Some problems with your definition:
"a hash function allows you to convert a string into a unique integer identifier which you can then subsequently use as representation of that string in a much more convenient format: namely the integer."
This is not true. You are not converting to a unique identifier at all. Or, at least, not necessarily. That is the significance of collisions. Collisions are an intrinsic aspect of most hash tables.
"You don't want to do the conversion each time the same strong pops up so you generate a look-up table of these strings to their integer representation, and that is your hash table.
This is somewhat confused. A hash table is not a lookup table in this sense, and you do need to do the string -> key conversion every time. The purpose of the hash table is not to save time looking up an integer key for a word, it is to save time iterating through a corresponding array.
"In many ways it's just an encoding of your set of strings into a set of integers."
No. This implies you could take a key and deduce what the string was just based on the integer. That is possible, it would be a form of encryption, it is not a hash table.

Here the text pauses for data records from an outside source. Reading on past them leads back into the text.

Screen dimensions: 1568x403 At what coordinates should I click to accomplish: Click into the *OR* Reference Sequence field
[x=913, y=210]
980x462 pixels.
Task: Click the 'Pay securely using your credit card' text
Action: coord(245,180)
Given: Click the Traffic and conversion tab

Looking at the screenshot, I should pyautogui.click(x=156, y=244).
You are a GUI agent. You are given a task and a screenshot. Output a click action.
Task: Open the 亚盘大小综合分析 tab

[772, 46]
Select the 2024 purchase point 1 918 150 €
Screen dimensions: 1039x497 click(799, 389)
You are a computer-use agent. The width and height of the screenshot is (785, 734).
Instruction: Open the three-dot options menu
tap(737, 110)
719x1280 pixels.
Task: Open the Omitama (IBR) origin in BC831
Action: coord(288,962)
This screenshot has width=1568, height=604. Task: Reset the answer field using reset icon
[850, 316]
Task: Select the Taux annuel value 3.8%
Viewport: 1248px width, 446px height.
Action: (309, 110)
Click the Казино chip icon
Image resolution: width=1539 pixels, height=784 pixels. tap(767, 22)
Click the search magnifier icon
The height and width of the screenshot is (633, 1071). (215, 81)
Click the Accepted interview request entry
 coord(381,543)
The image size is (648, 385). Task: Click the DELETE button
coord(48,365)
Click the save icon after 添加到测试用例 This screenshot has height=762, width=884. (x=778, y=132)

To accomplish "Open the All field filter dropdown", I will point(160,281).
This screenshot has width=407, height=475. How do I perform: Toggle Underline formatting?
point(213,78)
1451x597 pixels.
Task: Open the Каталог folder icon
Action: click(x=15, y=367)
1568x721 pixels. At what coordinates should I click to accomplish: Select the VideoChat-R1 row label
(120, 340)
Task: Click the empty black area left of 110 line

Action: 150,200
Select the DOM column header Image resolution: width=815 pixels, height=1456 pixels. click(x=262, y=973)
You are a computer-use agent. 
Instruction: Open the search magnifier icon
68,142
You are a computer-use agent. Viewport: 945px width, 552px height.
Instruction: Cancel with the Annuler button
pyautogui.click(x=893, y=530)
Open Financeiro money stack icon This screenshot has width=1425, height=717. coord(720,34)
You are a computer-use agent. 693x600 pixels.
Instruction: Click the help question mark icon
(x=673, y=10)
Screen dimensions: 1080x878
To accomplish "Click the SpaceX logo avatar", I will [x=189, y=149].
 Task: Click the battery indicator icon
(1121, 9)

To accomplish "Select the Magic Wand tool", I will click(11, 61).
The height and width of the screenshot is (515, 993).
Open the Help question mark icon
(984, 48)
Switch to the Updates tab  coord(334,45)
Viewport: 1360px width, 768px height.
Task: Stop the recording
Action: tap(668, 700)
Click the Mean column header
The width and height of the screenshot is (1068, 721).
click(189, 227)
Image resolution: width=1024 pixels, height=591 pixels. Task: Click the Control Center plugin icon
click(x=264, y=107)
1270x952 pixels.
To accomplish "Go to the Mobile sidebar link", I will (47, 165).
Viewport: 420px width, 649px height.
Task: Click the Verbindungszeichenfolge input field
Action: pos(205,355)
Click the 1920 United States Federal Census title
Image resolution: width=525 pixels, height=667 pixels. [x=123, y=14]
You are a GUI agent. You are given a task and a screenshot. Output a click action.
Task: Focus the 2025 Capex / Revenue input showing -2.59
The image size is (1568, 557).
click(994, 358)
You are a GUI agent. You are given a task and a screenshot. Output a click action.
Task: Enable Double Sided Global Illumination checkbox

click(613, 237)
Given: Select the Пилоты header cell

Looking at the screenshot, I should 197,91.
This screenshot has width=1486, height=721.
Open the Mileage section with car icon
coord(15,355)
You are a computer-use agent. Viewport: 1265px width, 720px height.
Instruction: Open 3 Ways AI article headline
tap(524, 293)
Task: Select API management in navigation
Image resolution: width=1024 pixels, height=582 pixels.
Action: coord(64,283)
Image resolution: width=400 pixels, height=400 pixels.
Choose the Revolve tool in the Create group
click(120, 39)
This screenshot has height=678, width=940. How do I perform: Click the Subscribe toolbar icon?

Different words can have the same key, for example:
Code:
#include <stdio.h>
#include <string.h>
#define TABLE_SIZE 12
int getKey (char *word) {
int i, len = strlen(word), total = 0;
for (i=0;i<len;i++) total += word[i];
return total%TABLE_SIZE;
}
int main(int argc, const char *argv[]) {
char *words[] = { "word", "static", "etc" };
int i;
for (i=0;i<3;i++) {
printf("%10s %3d\n",words[i],getKey(words[i]));
}
return 0;
}
"word" and "static" here both have the same key. They both go in the first bucket of the hash table.
You might want to read these:
String hashing
Hash tables - open adressing for collision resolution
With regard to usefulness, yeah, hash tables can be used as/are used in databases. However, they also have a lot of "internal" usefulness too. For example, you have a list of files and sizes, you want to know the size for a particular file without iterating all the way through an array or list.